ANN ARBOR -- MichBio, the biosciences industry association in Michigan, announced that it will visit Capitol Hill this week alongside other state bioscience and med-tech associations. On the agenda will be a number of significant medical technology industry-related issues such as the medical device tax, FDA user fees and others.

Device and bioscience association delegations from 18 states will converge in Washington, D.C. to conduct coordinated visits on Feb. 29 - March 1 with their Congressional representatives. In addition, there will be a breakfast briefing for directors of state offices about the medical technology industry, federal issues affecting it, and state efforts regarding the ACA and initiatives related to growing the broader bio-industry.

The effort is part of a coordinated advocacy initiative by the State Medical Technology Alliance, a group that operates under the auspices of AdvaMed, the national medical technology trade association. The SMTA organizes annual fly-ins for state associations that represent the interests of the medical device industry. Stephen Rapundalo, president and CEO of MichBio, is the current chair of the SMTA.

"I think it's important for our Congressional delegation to understand the many challenges facing the medical device industry," Rapundalo said. "The proposed device tax on revenues will have severe implications for Michigan's device manufacturers. Major companies like Stryker have already made significant employment cuts pre-emptively simply to prepare themselves for the new tax, let alone the likelihood that smaller device manufacturers will reevaluate their operations and consider moving some offshore to reduce costs. This is a serious threat to medical innovation that will only serve to increase healthcare costs rather than reduce them, as rationalized for the tax."

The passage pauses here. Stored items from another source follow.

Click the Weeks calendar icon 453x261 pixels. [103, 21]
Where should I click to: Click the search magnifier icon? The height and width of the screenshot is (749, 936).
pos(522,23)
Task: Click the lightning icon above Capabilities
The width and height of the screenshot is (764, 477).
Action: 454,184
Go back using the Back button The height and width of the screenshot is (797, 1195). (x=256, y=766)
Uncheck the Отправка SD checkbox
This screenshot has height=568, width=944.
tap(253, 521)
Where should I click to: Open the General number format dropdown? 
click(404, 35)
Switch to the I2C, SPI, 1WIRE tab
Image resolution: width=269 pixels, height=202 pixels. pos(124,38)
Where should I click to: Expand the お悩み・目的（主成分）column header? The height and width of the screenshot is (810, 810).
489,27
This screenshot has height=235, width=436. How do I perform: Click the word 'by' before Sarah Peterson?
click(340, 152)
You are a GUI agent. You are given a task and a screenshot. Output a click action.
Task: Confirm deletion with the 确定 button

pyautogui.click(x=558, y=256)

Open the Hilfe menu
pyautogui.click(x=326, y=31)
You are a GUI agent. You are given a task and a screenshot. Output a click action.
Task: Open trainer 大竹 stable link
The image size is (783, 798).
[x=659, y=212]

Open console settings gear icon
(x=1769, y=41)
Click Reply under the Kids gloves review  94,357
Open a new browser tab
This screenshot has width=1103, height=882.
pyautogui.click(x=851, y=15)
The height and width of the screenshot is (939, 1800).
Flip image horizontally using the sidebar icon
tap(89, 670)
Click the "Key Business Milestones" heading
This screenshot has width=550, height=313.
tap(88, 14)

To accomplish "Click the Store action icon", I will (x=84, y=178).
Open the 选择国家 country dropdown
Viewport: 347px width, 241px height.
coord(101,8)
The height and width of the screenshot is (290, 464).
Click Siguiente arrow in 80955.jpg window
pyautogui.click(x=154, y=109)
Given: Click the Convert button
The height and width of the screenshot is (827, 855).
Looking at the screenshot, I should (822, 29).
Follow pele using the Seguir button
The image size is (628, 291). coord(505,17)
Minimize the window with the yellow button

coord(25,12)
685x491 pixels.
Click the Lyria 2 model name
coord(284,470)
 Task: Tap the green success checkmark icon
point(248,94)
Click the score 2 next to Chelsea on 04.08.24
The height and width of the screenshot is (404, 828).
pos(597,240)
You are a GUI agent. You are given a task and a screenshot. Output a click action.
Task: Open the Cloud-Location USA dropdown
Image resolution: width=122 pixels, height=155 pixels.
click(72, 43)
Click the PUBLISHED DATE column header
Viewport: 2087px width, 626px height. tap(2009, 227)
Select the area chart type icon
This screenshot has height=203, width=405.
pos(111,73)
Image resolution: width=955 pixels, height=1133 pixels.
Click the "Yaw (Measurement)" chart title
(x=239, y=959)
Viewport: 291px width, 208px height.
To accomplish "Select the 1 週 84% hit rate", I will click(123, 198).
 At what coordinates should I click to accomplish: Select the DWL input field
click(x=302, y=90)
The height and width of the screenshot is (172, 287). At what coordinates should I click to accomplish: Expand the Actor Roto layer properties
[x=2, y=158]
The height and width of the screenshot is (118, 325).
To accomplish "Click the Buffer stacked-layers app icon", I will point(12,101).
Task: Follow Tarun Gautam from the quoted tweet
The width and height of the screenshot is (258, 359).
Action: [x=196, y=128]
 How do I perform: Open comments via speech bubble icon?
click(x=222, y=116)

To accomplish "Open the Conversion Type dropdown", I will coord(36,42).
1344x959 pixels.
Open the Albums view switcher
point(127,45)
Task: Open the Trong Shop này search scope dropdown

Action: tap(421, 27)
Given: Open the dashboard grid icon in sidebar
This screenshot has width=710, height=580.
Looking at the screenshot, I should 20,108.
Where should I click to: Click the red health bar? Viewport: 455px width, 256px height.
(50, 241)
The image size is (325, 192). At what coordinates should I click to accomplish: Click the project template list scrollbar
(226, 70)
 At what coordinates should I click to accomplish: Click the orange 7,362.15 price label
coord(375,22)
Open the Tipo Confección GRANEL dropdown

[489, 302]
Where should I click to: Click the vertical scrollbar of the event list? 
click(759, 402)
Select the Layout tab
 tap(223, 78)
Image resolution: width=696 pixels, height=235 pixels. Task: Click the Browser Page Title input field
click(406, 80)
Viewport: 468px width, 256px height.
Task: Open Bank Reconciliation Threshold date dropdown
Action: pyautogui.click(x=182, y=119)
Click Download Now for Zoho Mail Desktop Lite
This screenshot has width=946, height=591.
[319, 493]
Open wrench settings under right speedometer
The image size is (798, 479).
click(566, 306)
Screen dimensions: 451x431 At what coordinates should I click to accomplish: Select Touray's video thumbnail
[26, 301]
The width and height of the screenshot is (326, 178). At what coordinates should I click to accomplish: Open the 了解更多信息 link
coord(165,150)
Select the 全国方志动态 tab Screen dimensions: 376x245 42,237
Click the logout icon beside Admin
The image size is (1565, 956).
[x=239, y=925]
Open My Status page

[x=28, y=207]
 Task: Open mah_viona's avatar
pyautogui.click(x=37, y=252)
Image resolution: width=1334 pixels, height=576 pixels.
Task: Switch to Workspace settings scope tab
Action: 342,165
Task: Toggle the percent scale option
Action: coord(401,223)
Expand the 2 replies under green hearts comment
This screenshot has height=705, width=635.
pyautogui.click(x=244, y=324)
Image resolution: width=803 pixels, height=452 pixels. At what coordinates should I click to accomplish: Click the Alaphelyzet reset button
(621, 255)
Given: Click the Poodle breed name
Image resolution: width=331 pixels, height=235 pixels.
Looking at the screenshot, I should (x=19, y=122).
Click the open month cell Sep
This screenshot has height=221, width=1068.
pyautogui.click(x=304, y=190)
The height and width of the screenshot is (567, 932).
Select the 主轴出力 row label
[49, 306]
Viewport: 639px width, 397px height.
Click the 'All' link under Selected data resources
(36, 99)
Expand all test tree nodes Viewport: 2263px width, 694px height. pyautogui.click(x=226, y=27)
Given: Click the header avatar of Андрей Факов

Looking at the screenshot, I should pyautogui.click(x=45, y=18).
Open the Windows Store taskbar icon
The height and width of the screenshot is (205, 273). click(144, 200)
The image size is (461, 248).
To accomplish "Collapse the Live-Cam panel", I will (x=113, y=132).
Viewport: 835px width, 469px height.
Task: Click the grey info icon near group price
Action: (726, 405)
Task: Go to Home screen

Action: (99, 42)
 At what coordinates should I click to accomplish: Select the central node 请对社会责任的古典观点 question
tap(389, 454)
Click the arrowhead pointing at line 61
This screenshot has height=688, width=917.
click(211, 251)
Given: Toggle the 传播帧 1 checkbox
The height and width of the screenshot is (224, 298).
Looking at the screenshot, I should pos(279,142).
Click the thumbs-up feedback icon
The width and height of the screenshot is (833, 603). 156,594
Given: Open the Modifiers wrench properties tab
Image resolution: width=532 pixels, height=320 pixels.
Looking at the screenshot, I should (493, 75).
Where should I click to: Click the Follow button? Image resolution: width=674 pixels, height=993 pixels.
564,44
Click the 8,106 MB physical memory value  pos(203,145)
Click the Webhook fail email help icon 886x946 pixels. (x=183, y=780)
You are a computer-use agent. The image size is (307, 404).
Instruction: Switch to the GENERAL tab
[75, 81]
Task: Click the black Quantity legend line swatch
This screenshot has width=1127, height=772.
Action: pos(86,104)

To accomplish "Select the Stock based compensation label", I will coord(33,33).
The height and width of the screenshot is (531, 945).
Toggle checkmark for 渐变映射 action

The legislative fly-in comes at a critical time for the medical technology industry.  Anxiety over the looming device tax is high among manufacturers. The fly-in is meant to help fuel urgency for repeal efforts currently underway. Proposed medical device tax repeal legislation currently has 228 co-sponsors, enough to pass it in the House.

A second issue of relevance to the medical device industry is the proposed new user fee agreement recently negotiated between industry representatives and the Food & Drug Administration. The renewal of the Medical Device User Fee Act or MDUFA, will dictate the terms by which companies will pay for their product approval submissions and the timelines by which the FDA must conduct those reviews. Currently, med tech industry review times here in the U.S. are significantly longer than that in Europe, causing many companies to move their products to foreign markets ahead of domestic patient access.

"A renewal of MDUFA is critical, especially as it spells out pay-for-performance expectations," Rapundalo said. "The medical device industry badly needs to rely on consistency, transparency and predictability of FDA actions that can enhance new product reviews while insuring patient safety."